For a long time, this was fine, and everyone thought that it would always be fine. This is called the problem of induction. It works as follows: “We have compared our model to the real world on many previous occasions, and it was always similar. So it will always be similar.” This is a bit of a leap of faith. We do not know the future, and so we don’t know that the next time we test it it will still work. In reality we assume that it will work, and the first time we find a case that it doesn’t work in, we have to modify our model.

Newton’s Laws of Mechanics, as it turns out, did not work for all time. They only worked until we were able to look at things moving very fast. Then Newton’s model starts to give answers that do not match what we see in the real world. But we can use a more complex model – one that Einstein created called Special Relativity, which still gives the right answers.

The same problem might be there for every single scientific theory we have. They might well only agree with the real world for a range of situations, those that we are able to recreate and then examine. There is even the (probably very remote) chance that they only work agree with the real world on dates before tomorrow…..

Most of this is purely academic though - unless it turns out that the models are only of any use before a certain date. We have spent a lot of time recreating scenarios in the real world, and checking to see if the models agree. Those that don’t are forgotten.

3 Responses to “When Scientific Models End”
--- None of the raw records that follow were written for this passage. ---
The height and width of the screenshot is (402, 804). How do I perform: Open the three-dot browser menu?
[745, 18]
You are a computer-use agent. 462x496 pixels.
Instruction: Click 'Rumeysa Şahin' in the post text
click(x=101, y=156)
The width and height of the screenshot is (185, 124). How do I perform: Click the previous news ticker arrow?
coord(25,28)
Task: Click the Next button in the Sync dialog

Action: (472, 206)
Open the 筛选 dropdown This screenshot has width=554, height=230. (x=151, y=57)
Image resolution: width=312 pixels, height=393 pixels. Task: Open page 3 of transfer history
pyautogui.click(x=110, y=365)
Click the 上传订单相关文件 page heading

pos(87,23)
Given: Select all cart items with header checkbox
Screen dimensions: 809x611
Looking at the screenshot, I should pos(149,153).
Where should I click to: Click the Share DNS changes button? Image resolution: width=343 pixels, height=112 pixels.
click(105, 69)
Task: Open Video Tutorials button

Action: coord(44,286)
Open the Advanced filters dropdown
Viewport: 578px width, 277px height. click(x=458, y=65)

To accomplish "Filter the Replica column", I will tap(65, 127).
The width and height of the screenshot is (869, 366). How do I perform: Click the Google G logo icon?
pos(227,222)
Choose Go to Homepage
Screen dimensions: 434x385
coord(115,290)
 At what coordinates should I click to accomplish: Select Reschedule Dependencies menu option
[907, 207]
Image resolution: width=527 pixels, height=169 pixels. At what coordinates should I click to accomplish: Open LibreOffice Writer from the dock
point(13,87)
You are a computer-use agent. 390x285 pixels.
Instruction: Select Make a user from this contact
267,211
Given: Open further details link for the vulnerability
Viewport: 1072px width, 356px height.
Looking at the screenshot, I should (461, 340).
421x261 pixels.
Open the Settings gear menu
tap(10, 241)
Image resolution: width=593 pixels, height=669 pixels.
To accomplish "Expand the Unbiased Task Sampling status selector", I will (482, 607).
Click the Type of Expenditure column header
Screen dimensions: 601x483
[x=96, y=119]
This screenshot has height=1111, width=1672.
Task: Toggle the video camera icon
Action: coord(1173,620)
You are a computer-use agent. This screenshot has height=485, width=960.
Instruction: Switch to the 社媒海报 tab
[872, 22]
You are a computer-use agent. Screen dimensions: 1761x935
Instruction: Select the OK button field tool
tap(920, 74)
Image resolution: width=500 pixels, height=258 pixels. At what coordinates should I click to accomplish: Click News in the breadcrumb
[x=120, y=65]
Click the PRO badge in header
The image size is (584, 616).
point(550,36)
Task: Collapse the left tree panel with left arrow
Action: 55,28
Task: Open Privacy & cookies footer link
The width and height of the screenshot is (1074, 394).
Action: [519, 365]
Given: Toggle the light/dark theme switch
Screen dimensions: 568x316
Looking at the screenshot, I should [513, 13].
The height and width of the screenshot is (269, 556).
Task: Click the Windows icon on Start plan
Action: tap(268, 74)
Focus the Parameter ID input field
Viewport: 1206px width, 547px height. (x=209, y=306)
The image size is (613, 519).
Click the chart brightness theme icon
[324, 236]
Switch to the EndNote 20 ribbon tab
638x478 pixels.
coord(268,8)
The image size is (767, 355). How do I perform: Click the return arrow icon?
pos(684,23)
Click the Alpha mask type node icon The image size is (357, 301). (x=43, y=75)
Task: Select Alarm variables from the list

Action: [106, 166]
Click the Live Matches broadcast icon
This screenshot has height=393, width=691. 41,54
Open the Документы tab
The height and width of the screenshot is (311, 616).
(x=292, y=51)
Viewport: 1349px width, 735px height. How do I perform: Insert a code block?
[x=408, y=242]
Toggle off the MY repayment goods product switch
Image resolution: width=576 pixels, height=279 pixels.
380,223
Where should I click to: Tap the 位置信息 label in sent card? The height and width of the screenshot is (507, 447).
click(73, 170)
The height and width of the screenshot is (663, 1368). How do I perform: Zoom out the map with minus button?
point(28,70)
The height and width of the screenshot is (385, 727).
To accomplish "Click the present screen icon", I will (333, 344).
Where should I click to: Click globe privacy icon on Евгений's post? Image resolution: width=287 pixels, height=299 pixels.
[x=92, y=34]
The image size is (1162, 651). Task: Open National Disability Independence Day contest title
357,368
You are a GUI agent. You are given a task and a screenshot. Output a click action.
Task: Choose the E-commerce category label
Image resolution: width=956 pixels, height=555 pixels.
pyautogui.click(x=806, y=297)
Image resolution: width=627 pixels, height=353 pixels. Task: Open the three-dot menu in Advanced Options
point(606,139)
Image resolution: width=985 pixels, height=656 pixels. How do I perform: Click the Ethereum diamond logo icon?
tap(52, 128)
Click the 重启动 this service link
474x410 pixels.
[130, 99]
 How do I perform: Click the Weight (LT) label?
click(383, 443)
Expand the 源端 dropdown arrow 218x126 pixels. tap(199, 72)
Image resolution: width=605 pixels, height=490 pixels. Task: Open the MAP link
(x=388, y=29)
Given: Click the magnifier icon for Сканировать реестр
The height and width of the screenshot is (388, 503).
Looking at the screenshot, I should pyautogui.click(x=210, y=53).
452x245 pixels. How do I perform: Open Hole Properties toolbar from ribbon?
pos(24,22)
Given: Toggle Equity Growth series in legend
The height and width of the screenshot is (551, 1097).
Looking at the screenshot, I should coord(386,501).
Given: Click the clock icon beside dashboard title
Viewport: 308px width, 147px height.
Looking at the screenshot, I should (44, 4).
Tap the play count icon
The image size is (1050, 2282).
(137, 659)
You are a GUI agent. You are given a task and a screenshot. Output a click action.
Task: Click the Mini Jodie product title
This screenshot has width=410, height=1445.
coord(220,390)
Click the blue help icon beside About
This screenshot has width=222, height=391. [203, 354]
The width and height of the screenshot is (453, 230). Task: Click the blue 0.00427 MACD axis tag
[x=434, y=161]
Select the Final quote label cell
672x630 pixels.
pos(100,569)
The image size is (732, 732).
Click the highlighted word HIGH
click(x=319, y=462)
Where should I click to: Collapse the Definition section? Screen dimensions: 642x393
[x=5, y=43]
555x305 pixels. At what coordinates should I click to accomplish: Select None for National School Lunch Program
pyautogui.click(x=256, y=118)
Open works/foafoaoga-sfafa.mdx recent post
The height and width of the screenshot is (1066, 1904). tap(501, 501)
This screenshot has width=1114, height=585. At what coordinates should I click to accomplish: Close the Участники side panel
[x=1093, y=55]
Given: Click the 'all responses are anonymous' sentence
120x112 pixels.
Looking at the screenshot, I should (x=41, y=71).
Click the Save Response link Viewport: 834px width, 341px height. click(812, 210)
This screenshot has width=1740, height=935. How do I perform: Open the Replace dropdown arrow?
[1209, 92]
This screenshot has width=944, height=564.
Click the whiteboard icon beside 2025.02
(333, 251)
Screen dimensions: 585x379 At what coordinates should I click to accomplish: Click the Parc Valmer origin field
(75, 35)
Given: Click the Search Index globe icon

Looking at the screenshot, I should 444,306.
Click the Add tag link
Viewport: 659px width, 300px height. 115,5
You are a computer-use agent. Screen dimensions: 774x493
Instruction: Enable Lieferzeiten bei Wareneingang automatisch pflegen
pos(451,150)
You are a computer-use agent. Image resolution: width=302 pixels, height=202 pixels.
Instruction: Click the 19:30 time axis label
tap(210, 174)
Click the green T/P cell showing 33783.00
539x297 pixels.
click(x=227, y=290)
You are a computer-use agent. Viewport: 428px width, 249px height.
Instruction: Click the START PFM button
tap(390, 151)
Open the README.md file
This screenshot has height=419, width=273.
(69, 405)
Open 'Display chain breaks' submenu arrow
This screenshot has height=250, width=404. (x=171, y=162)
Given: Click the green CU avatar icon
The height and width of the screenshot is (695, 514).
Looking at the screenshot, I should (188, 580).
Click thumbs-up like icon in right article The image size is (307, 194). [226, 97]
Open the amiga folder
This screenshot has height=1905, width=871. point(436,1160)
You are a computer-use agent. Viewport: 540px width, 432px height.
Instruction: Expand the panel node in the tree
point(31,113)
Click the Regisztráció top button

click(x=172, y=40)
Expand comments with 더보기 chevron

  1. Pete Neillon 04 Jan 2007 at 11:49 am

    Hi Laurie

    I just thought I’d prod you with the phrase “evolutionary epistemology” courtesy of Popper.
    Well worth reading up on if you are thinking about thinking about science.
    Interestingly, for me, it does a good job of describing the range authority that the scientific method itself is limited to; that being the range of all models that are, in principle, falsifiable.
    To quote Pauli: “This isn’t right. This isn’t even wrong.”

    Nice site btw.

    Cheers
    Pete

  2. Laurieon 04 Jan 2007 at 12:05 pm

    Pete,

    Thanks for the reference, I will look it up and have a read up on it. You are most certainly right that only models that are falsifiable are of any value, something which I intend to write a bit about in a future post. Though most of my ideas for developing this theme currently lie in a slightly different direction. For anyone else, some of Poppers works can be found on Amazon

  3. [...] I recently wrote about what a scientific model is, and what are the limits of using models. Briefly, you can’t prove that the language used (logic) is consistent, and you can’t prove that the model really maps onto the world. [...]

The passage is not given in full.